▸ WHAT IS BEING ASKED
In the material below, find the line with "Task: Open the Home icon in sidebar" and the line with "The image size is (735, 1102).". Output exactly those two lines and all lines between them, leaving out pictures.

═══ RECORDS FOR THE EXERCISE

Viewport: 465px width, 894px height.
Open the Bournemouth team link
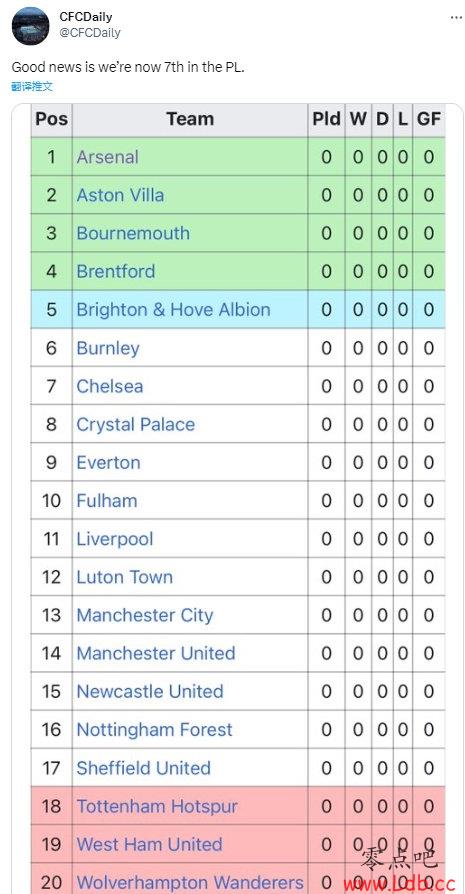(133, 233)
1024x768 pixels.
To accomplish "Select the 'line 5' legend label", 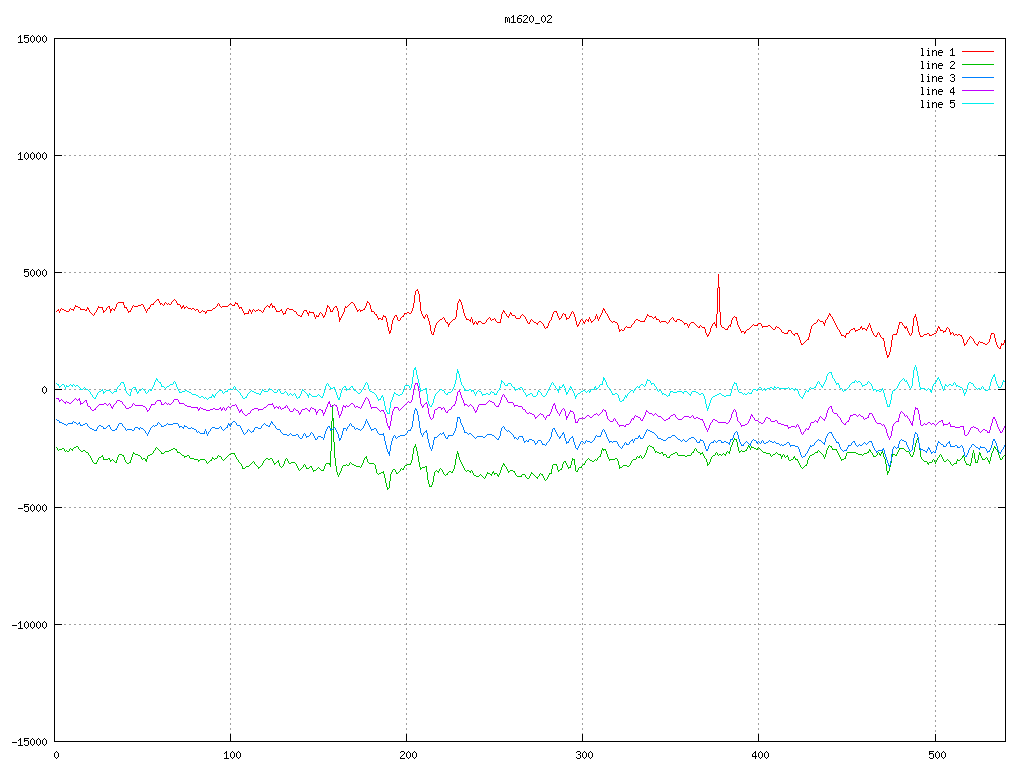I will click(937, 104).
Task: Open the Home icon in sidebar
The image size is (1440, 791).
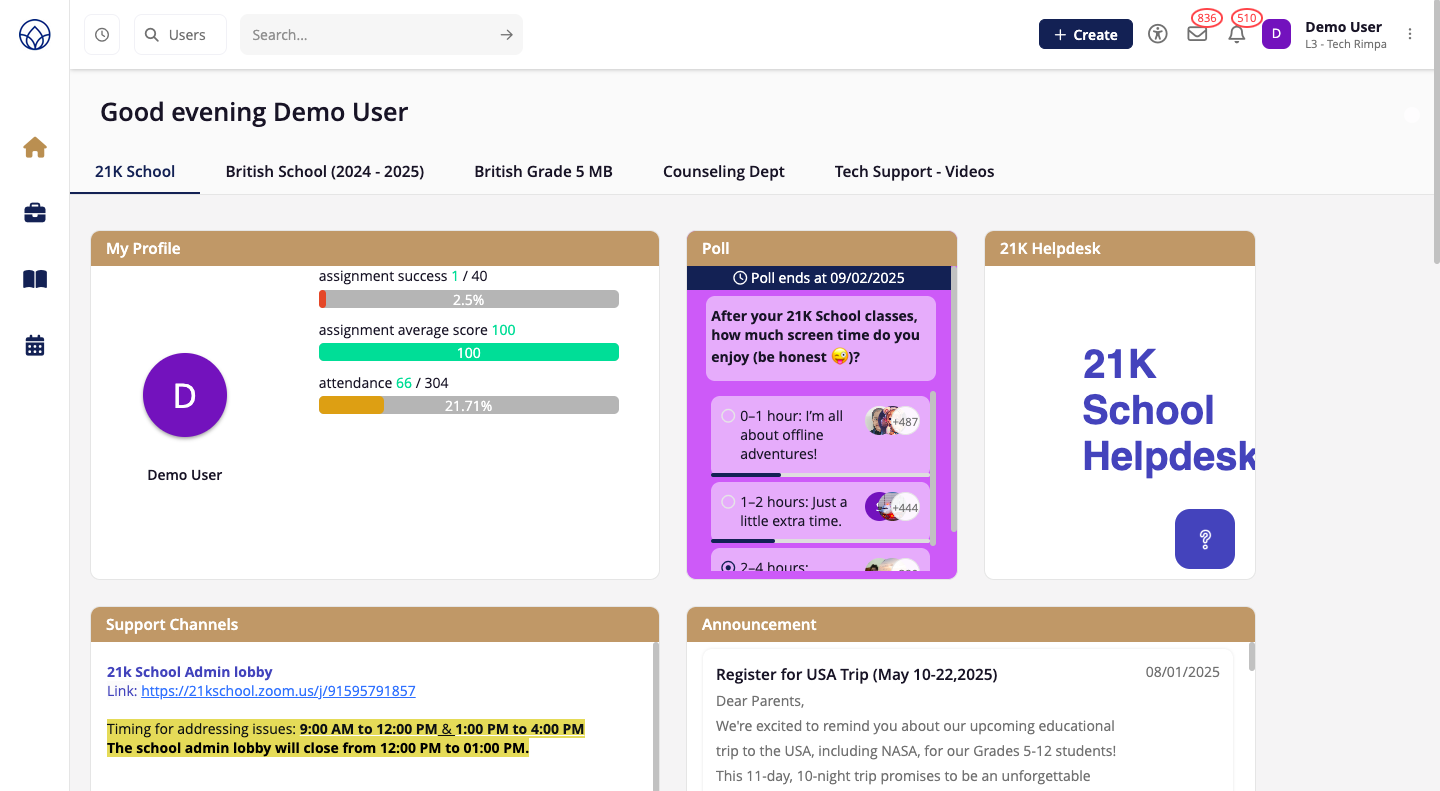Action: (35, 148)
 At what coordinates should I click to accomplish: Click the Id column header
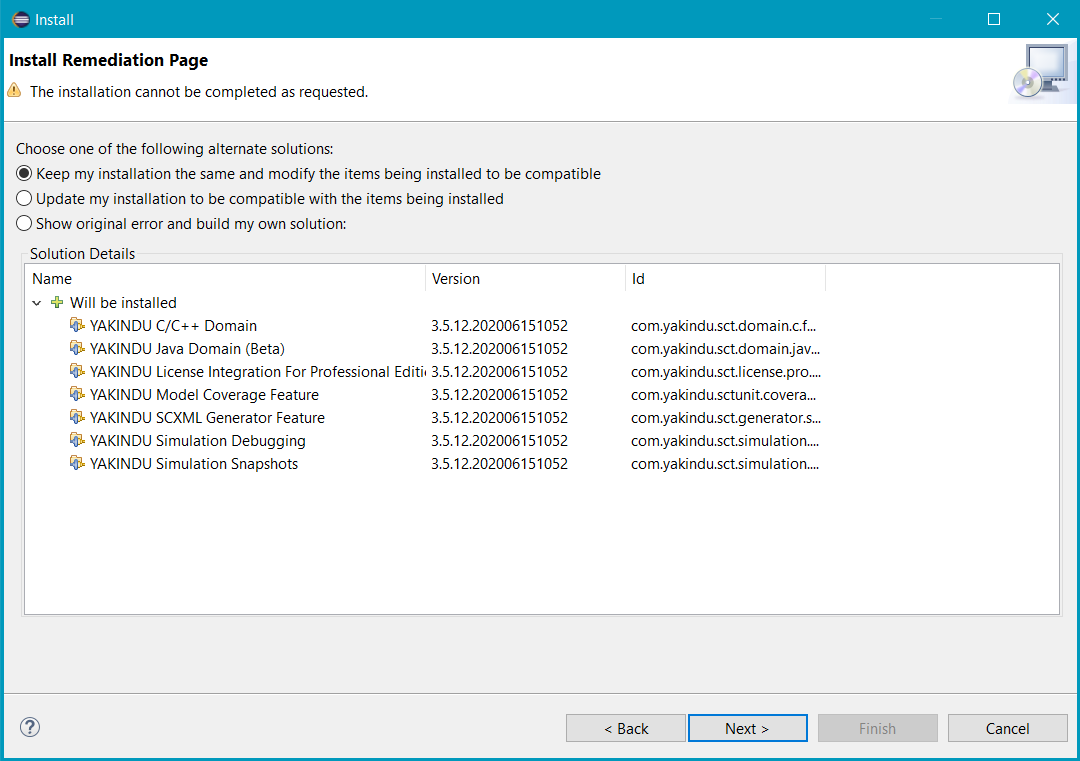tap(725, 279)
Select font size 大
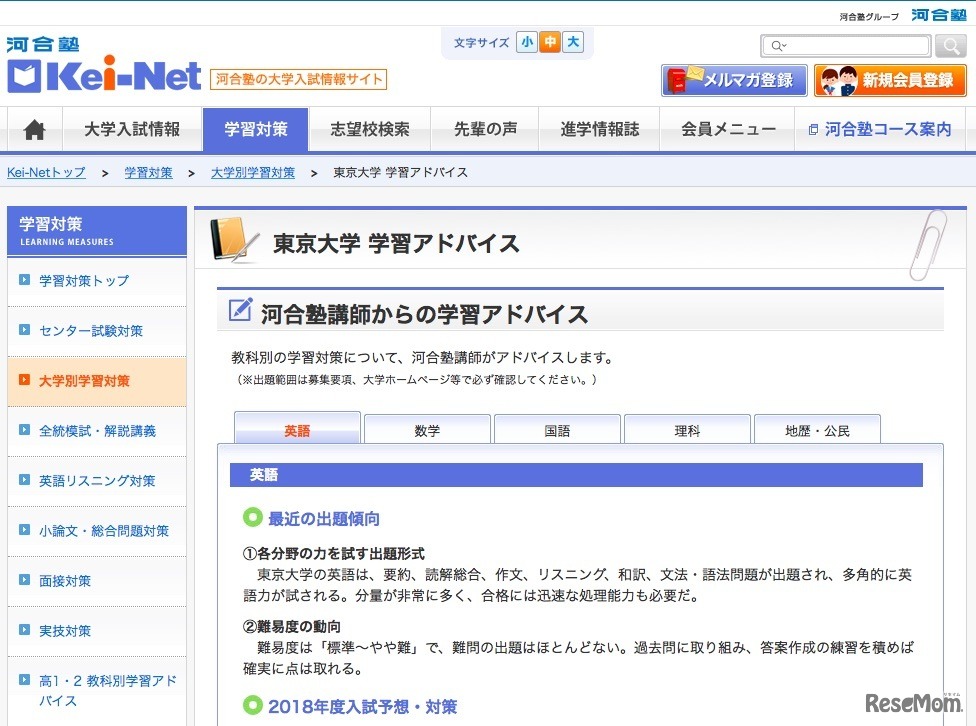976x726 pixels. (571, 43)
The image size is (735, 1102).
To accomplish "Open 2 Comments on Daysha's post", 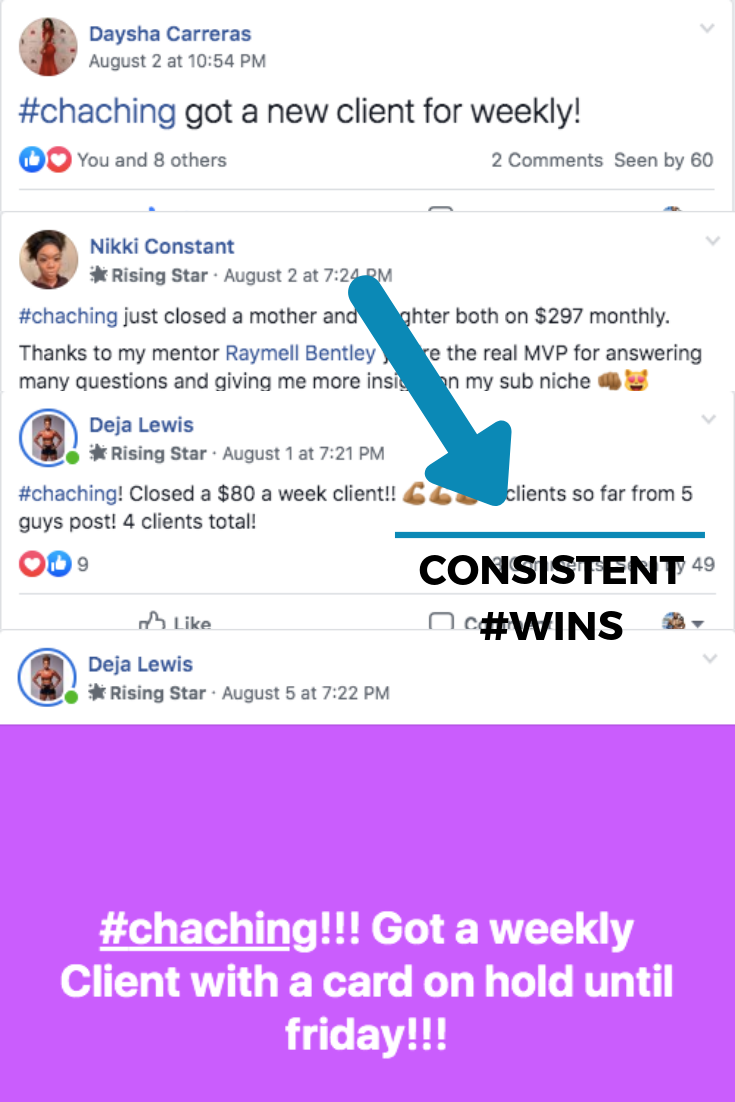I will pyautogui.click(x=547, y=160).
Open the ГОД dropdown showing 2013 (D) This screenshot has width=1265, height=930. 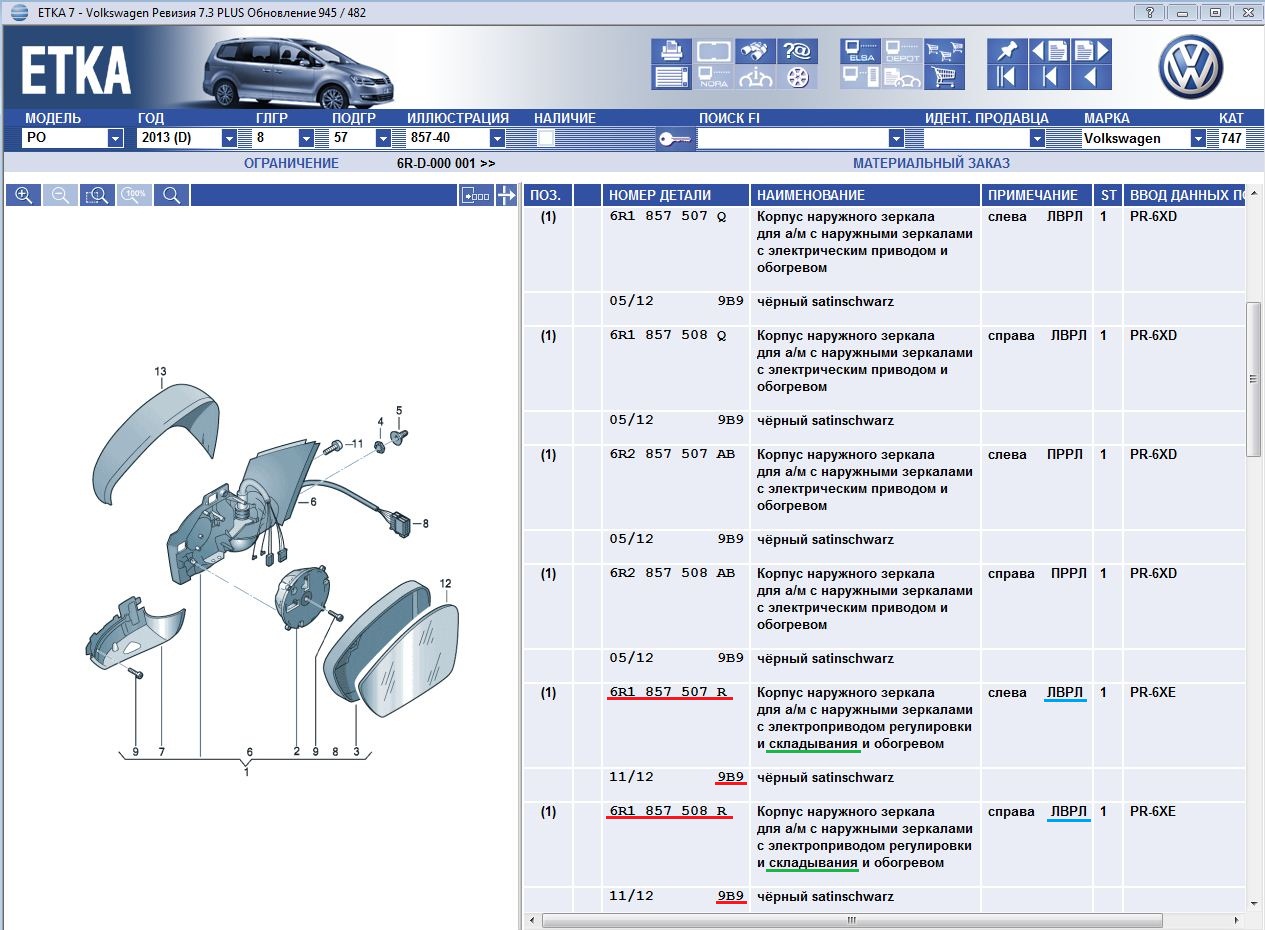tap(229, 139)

══════

▸ FINAL ANSWER
Task: Open the Home icon in sidebar
The image size is (1440, 791).
Action: (35, 148)
 At what coordinates should I click to accomplish: Click the Id column header
tap(725, 279)
Select font size 大
976x726 pixels. (571, 43)
The image size is (735, 1102).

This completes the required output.